◆ **WHAT YOU WILL DO**
If a line in the listing carries the word "icon", return a copy of that line.

◆ **SOURCE DATA**
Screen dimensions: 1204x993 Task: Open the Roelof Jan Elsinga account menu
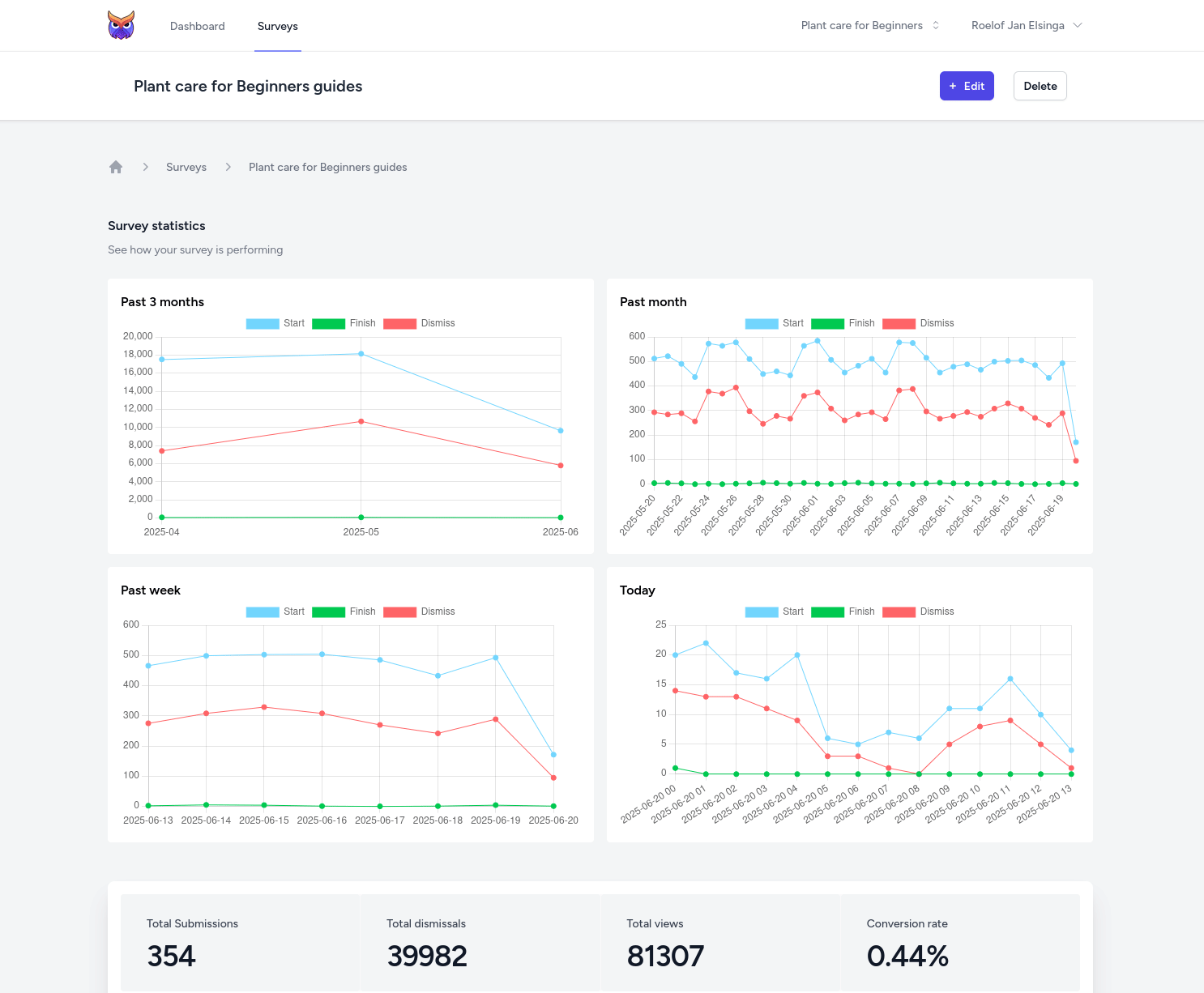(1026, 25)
...
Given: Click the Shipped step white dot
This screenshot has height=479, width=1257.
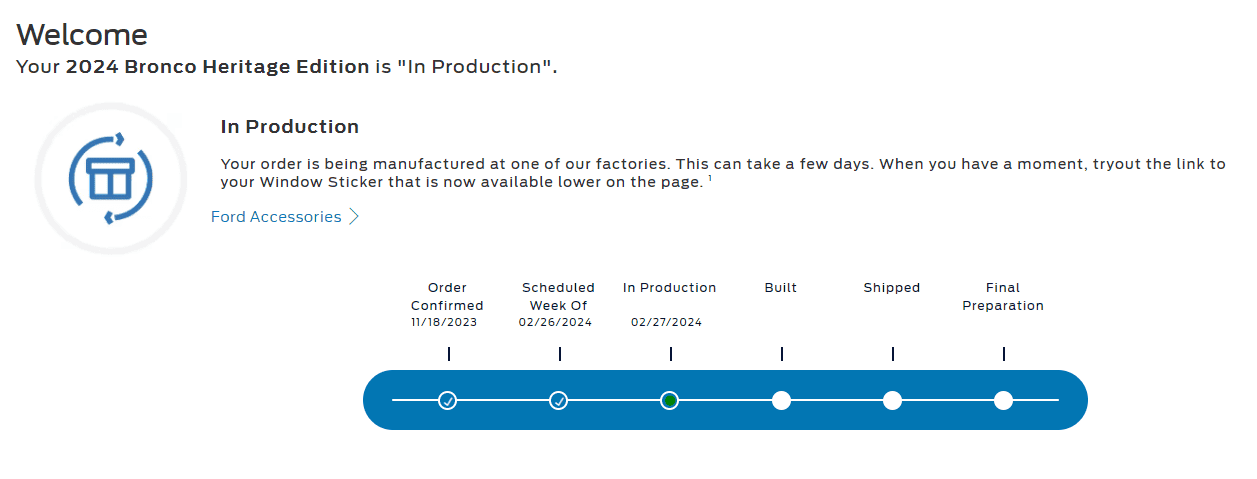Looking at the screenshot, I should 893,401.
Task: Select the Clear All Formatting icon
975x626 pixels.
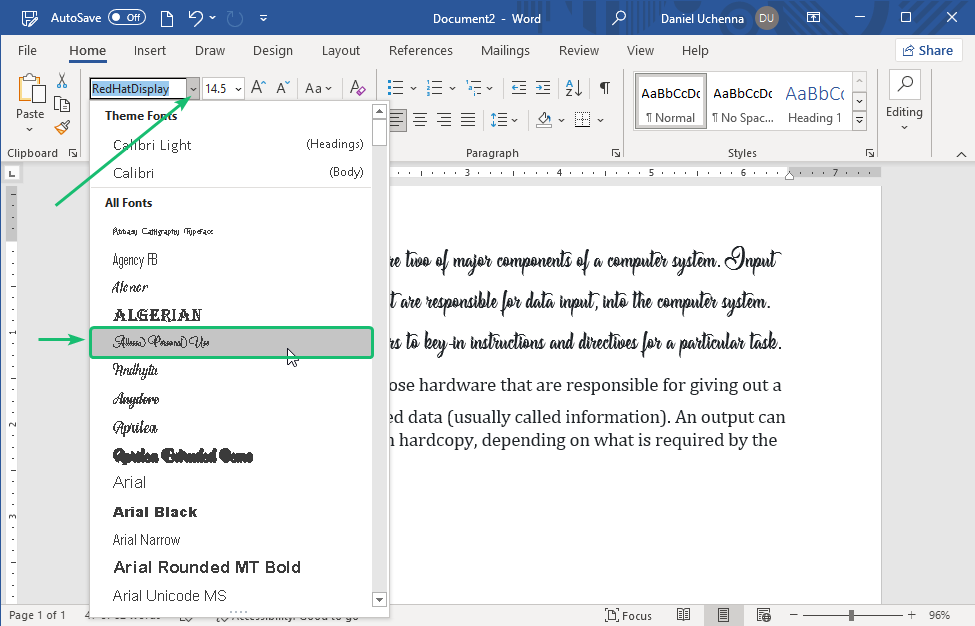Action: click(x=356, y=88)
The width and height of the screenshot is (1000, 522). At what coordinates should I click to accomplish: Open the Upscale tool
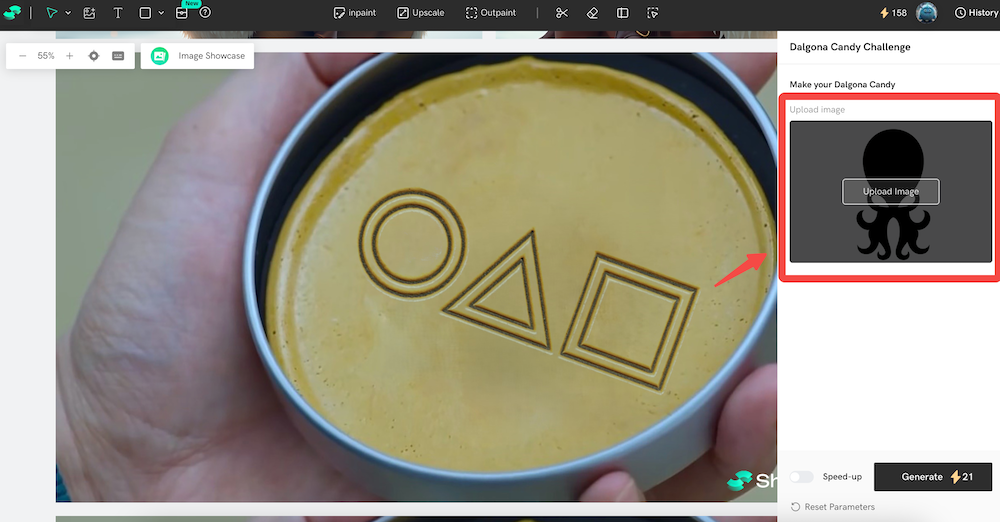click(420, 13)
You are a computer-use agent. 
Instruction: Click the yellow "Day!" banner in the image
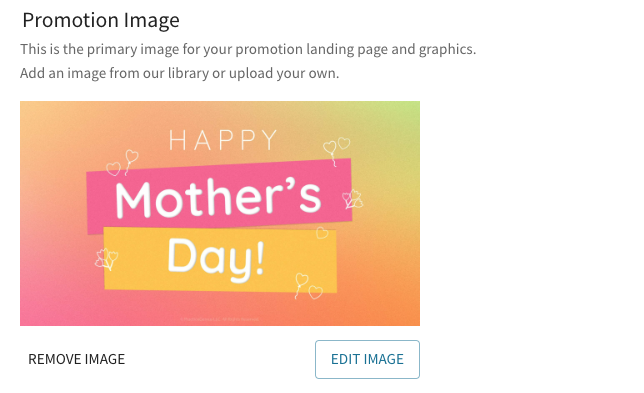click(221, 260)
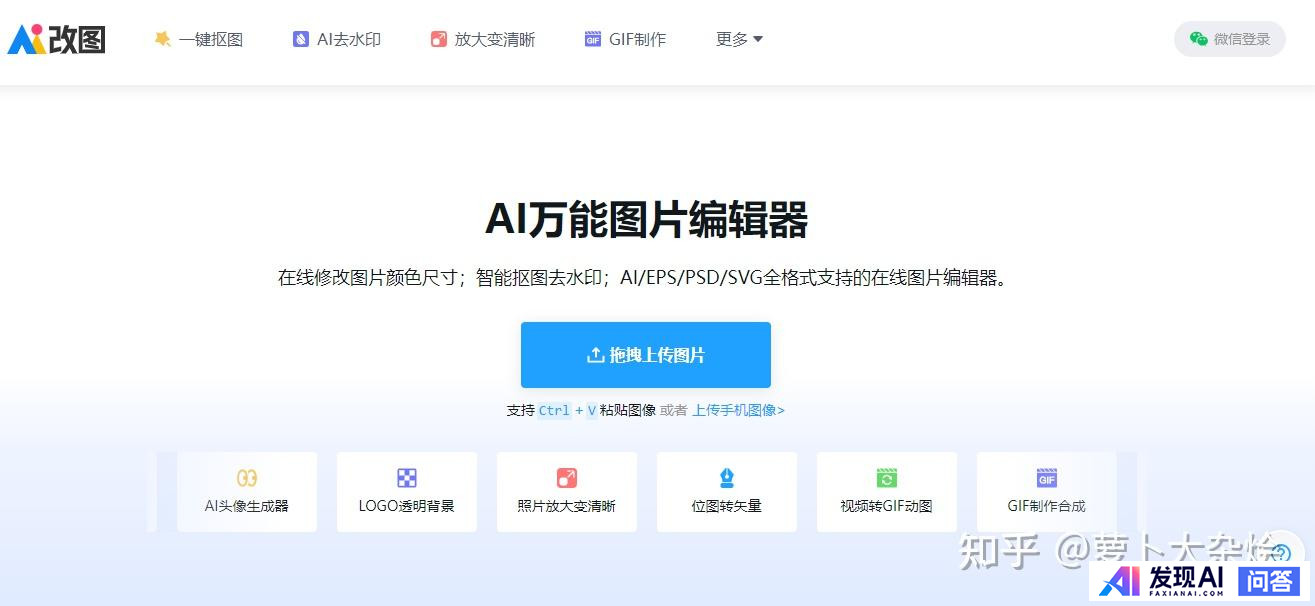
...
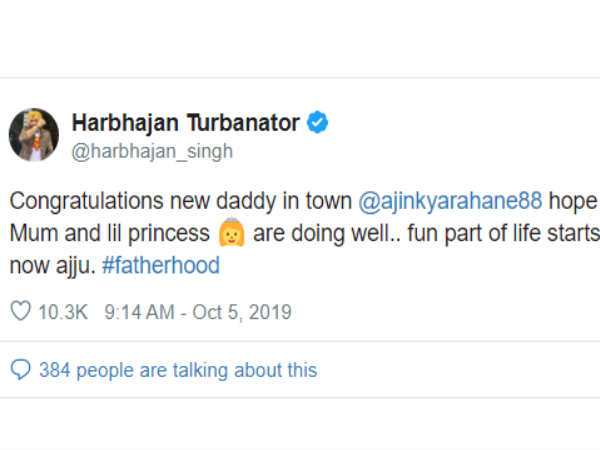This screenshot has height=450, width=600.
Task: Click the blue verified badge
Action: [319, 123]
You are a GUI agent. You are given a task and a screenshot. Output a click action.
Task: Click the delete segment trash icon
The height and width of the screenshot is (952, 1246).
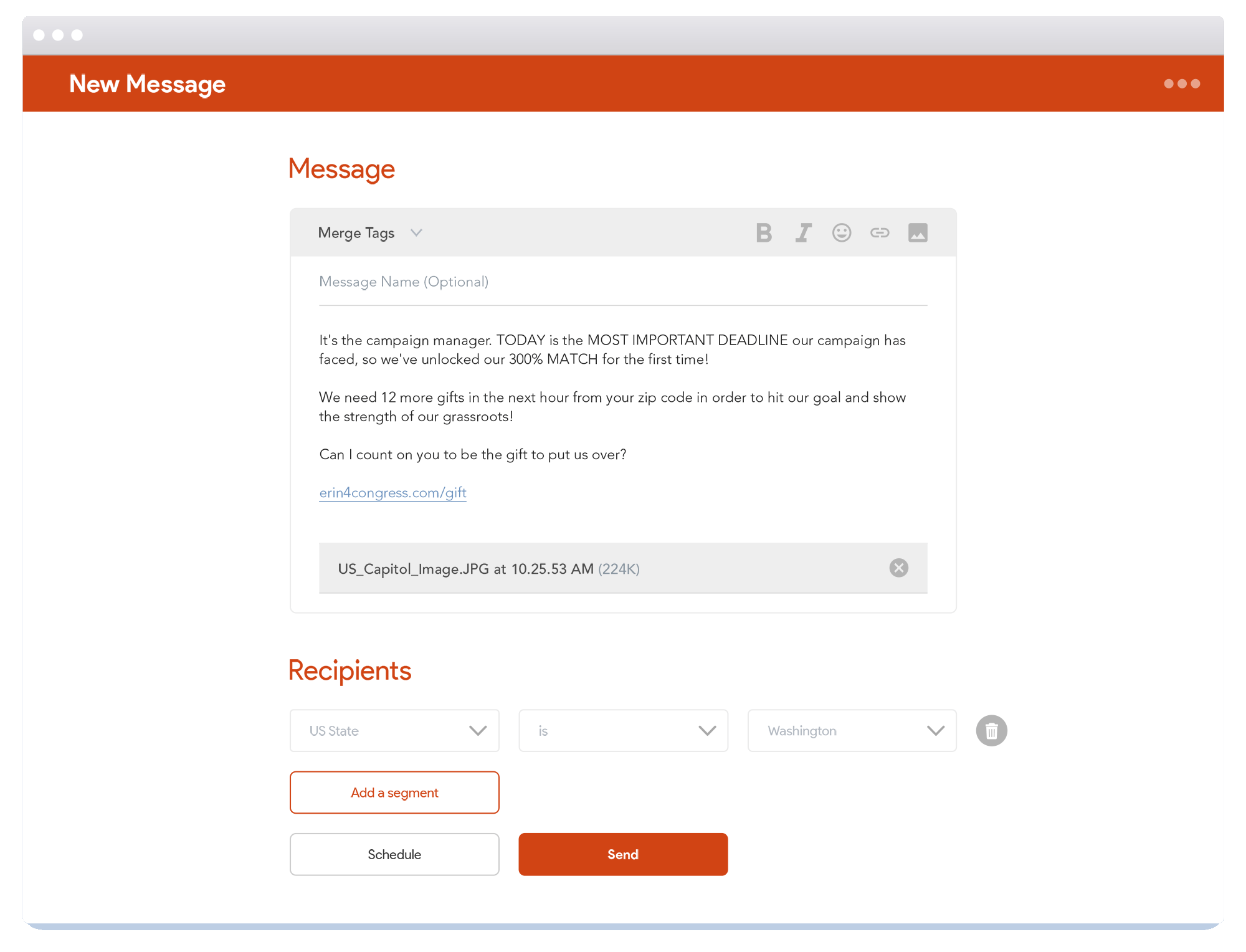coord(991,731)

◆ **ANSWER SECTION**
Task: Select the Clear All Formatting icon
Task: Click the delete segment trash icon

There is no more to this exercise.